Rokocoko is not a young man who allows himself to get too far ahead. "I always feel each year is a new year, a new beginning. My attitude is, whatever I have achieved before, just ignore it, forget about that. Because if you think only about that, you will lower your own self-esteem and confidence.
"I've had a tough couple of years with injuries. But I set out each week to have new standards, new goals. And I concentrate on the little things to try and improve me as a player."
Rokocoko does not deny the litany of injuries has frustrated him. He talks of having to keep going back to zero, as if he were describing a game of Monopoly. Last year, he was feeling really good until injury forced him out of the remainder of the Super 14 season and then Tri-Nations.
"The hardest part is when you're recovering and your body feels great, you really want to get back into it. But you've got to be real smart with these injuries. I was itching to come back earlier than I did last year but the medical staff told me I'd sacrifice three months if I returned two weeks too early. So you have to be patient."
When he's fit and well, Joe Rokocoko continues to look one of THE great athletes and players of this game. Lean, lithe, tall and strong, he offers a significant threat to any defence the world over. His try-scoring efforts and achievements are legendary, from Cape Town to Canberra and on to Christchurch.

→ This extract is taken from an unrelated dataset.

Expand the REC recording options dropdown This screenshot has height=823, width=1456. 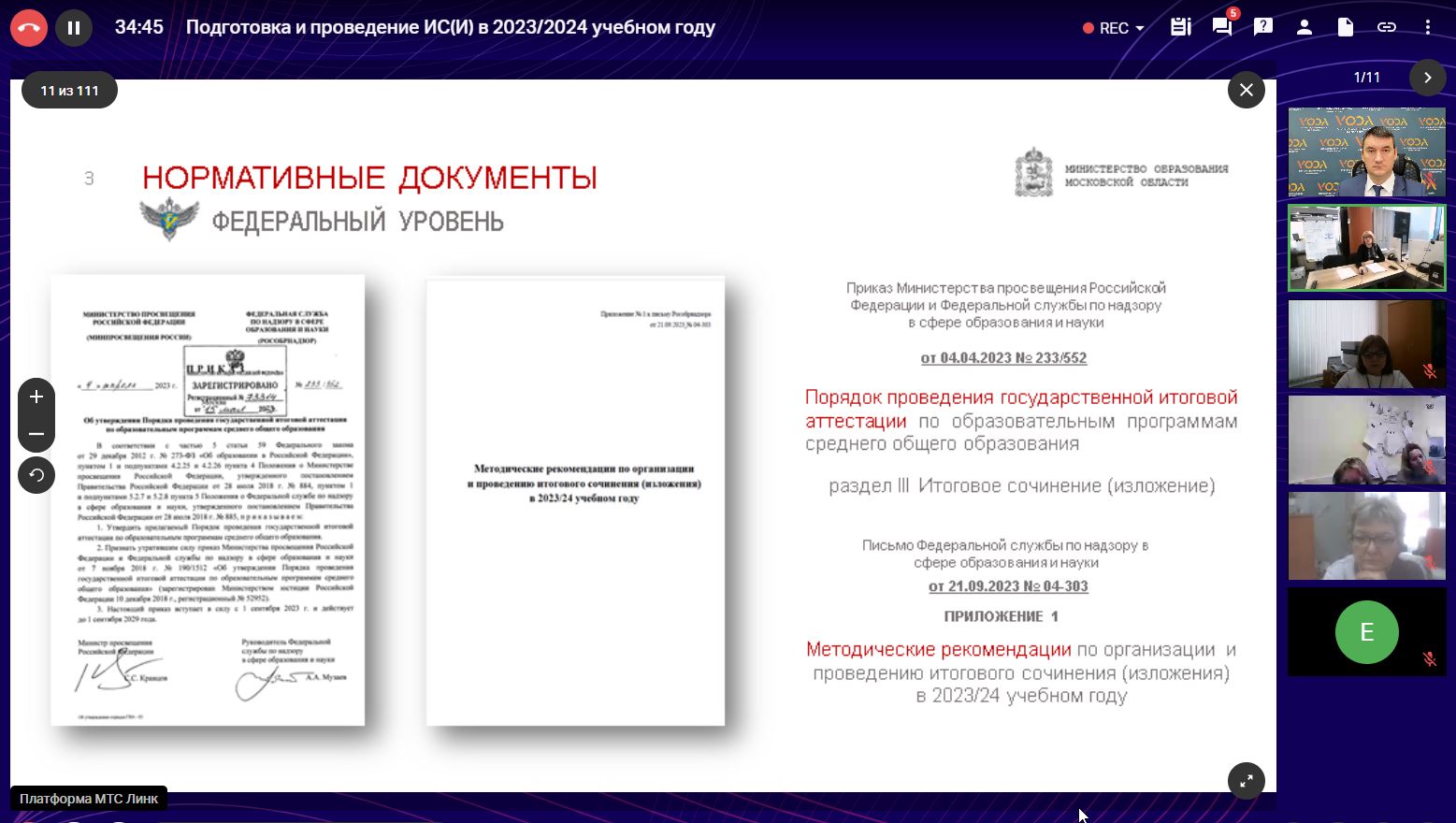pos(1138,29)
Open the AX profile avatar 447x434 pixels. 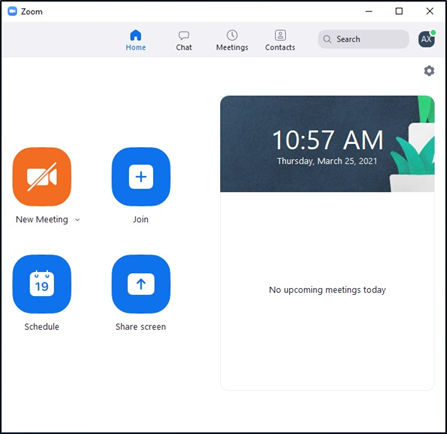click(427, 39)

But maybe what is just as great an image of Rokocoko is the smile. It was in plentiful supply in Cape Town this week, matching the brilliant sunshine. Pride at being a new father ? Of course. And, of course, one day, Joe Rokocoko may accept an offer to follow so many of his fellow countrymen overseas. There is no crime in that in a professional sport.
But it has to be a considerable re-affirmation of the values some young men still retain in this increasingly money-mad sports world to hear someone like Rokocoko putting the honour of the All Blacks ahead of a bulging wage packet. Has that simple black rugby jersey ever carried so high a premium?